* CHALLENGES *
1 > In the UAE housing text, what is the passage from "Guest houses are" to "beaches to enjoy."? Reproduce it word for word.
2 > Can you turn the paragraph of the UAE housing text that begins "Rental contracts are typically one year" into a short bulleted list that keeps its main facts?
-- start of SOURCE DOCUMENT --
Housing is one of the great challenges of setting up in the UAE, and although you may receive a housing allowance from your employer, you’ll probably need to top it up from your own pocket to cover the rent or mortgage.
Looking for a home away from home can take time, and while searching for your dream property to either rent or buy you may want to consider staying in a cheap hotel.
Aside from the fancy hotels the UAE is famed for, there are plenty of budget options where visitors can rest their heads. In Dubai, Al Barsha is home to a number of decent, less spectacular but well-priced hotels, while in Bur Dubai and Deira you’ll find a number of places that offer good facilities and a central location. In Abu Dhabi, cheap hotels in areas such as Al Salam Street cost under Dhs.250 a night.
Guest houses are becoming more popular and, while smaller in size, they offer a homely feel and are ideal for guests who want to see more of the ‘real UAE’. Located in residential areas, they won’t have access to private beaches, but there is no shortage of good public beaches to enjoy.
Hotel apartments are expensive, but ideal if you need temporary, furnished accommodation. They can be rented on a daily, weekly, monthly or yearly basis, and water and electricity are also included in the rent.
ADCB offers personal loans to Emiratis and expats to help cover the cost of renting.
With a UAE residence visa you can rent a home in any emirate – and the country isn't short of interesting places to live, with the options growing all of the time.
Rental contracts are typically one year, and 60-90 days’ notice must be given if you or the landlord want to cancel the contract rather than renew it. There is usually a fine of two months’ rent if you break the lease early. Paying for rental accommodation in the UAE may be very different to what you’re used to. Most landlords demand one cheque for the year, and if you manage to negotiate two or three cheques, expect to pay a slightly higher rent. Some landlords accept post-dated cheques that are cashed on their due date, while some employers will arrange to pay your rent payments directly from your salary, which can save a lot of hassle.
-- end of SOURCE DOCUMENT --
-- start of STORED RECORDS --
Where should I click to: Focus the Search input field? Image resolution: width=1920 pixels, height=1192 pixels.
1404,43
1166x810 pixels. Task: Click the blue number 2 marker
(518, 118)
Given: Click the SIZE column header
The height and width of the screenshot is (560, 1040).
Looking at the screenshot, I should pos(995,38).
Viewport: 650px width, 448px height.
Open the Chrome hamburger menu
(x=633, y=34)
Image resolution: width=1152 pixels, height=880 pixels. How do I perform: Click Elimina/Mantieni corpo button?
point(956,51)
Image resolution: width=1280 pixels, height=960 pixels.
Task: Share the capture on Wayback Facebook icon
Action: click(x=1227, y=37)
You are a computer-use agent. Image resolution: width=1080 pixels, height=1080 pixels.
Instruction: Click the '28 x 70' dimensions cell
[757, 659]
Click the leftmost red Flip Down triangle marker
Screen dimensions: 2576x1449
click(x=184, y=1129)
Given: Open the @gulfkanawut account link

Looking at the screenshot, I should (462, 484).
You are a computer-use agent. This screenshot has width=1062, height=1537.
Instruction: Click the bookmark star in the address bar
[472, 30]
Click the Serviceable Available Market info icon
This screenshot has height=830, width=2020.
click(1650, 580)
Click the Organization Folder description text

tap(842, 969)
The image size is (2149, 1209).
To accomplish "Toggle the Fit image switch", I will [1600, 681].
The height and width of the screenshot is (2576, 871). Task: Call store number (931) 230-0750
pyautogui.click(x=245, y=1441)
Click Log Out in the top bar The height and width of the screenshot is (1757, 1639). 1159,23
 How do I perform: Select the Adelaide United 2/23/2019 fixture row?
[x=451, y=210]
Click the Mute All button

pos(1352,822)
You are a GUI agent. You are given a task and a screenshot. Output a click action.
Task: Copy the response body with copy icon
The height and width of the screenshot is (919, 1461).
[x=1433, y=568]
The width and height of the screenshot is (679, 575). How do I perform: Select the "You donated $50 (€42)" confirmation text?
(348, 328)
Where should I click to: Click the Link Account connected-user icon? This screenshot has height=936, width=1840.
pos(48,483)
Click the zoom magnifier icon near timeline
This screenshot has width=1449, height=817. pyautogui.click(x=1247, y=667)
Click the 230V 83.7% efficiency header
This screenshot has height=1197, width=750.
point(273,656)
-- end of STORED RECORDS --
* TASK-BY-TASK ANSWERS *
1 >
Guest houses are becoming more popular and, while smaller in size, they offer a homely feel and are ideal for guests who want to see more of the ‘real UAE’. Located in residential areas, they won’t have access to private beaches, but there is no shortage of good public beaches to enjoy.

2 >
- Rental contracts usually last one year.
- Either you or the landlord must give 60–90 days' notice to cancel rather than renew.
- Breaking the lease early usually brings a fine of two months' rent.
- Paying rent in the UAE may be very different from what you're used to.
- Most landlords want a single cheque for the year. Negotiating two or three cheques usually means slightly higher rent.
- Some landlords accept post-dated cheques, which are cashed on their due date.
- Some employers pay rent directly from your salary, which can save a lot of hassle.